Court orders new trial for Melfort-area lovers convicted of planning to murder spouses

Aug 8, 2018 | 3:49 PM

The convictions of two Melfort-area lovers for conspiring to murder their spouses have been set aside, and a new trial has been ordered.

Curtis Vey and Angela Nicholson were convicted in 2016 after a Prince Albert jury found they conspired to murder their spouses, Jim Taylor and Brigitte Vey. Both Vey and Nicholson were sentenced to three years in custody. After a lengthy process, however, Saskatchewan’s Court of Appeal set aside the lovers’ convictions due to two errors on the part of the trial judge.

In the court’s Aug. 8 decision, Justice Georgina Jackson said the errors came when Chief Justice Martel Popescul was issuing his instructions (or “charge”) to the jury, before the jury retired to consider its verdict. The first error, she wrote, came when the trial judge’s jury instructions failed to properly acknowledge arguments by the defence that Vey knew he was being recorded by his wife and merely pretended to participate in the conspiracy.

“In my respectful view,” Jackson wrote, “the trial judge did not adequately charge the jury with respect to the appellants’ defence regarding a genuine intention to carry out the common purpose.
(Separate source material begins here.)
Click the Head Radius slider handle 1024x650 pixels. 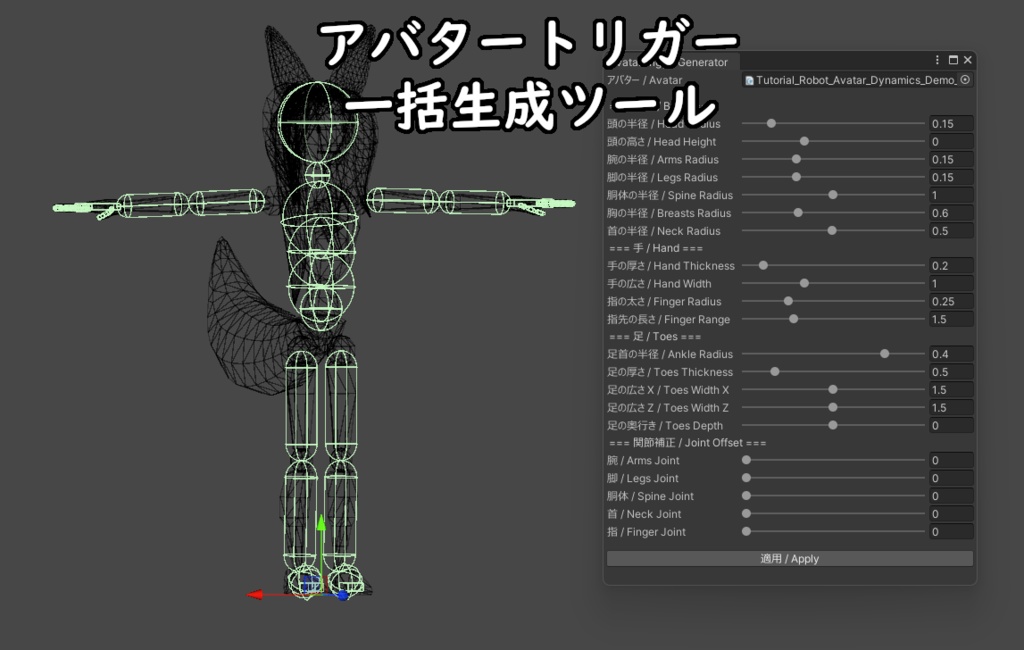click(x=772, y=123)
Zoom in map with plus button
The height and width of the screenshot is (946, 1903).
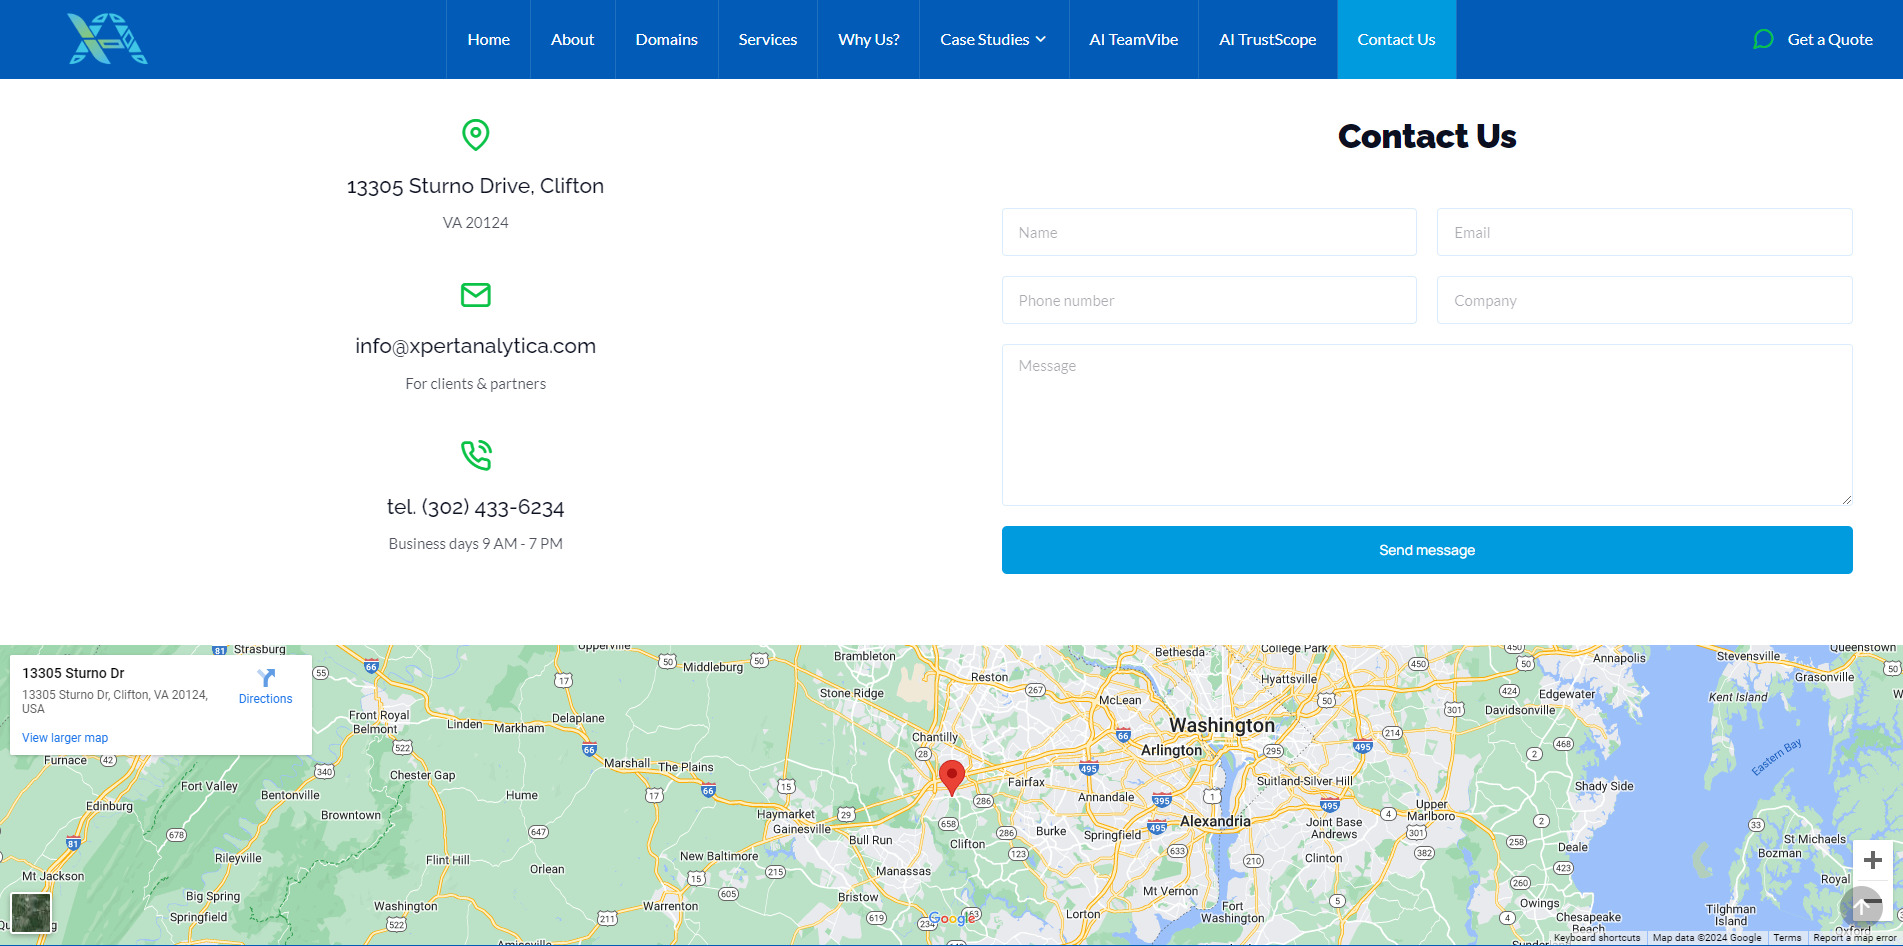tap(1872, 860)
This grounds of appeal merits a new trial.”

The second error the Court of Appeal found in the case was the trial judge’s failure to properly explain the complex relationship between “proof by circumstantial evidence” and “proof beyond a reasonable doubt.” In the court’s decision, Jackson said the jury should have received special instructions regarding the circumstantial evidence in the case.

“There is a special concern inherent in circumstantial evidence in a case, such as this, that the jury may unconsciously ‘fill in the blanks,’” Jackson wrote. “I find the trial judge failed to caution the jury on how to infer guilt and the reasonable doubt instruction.”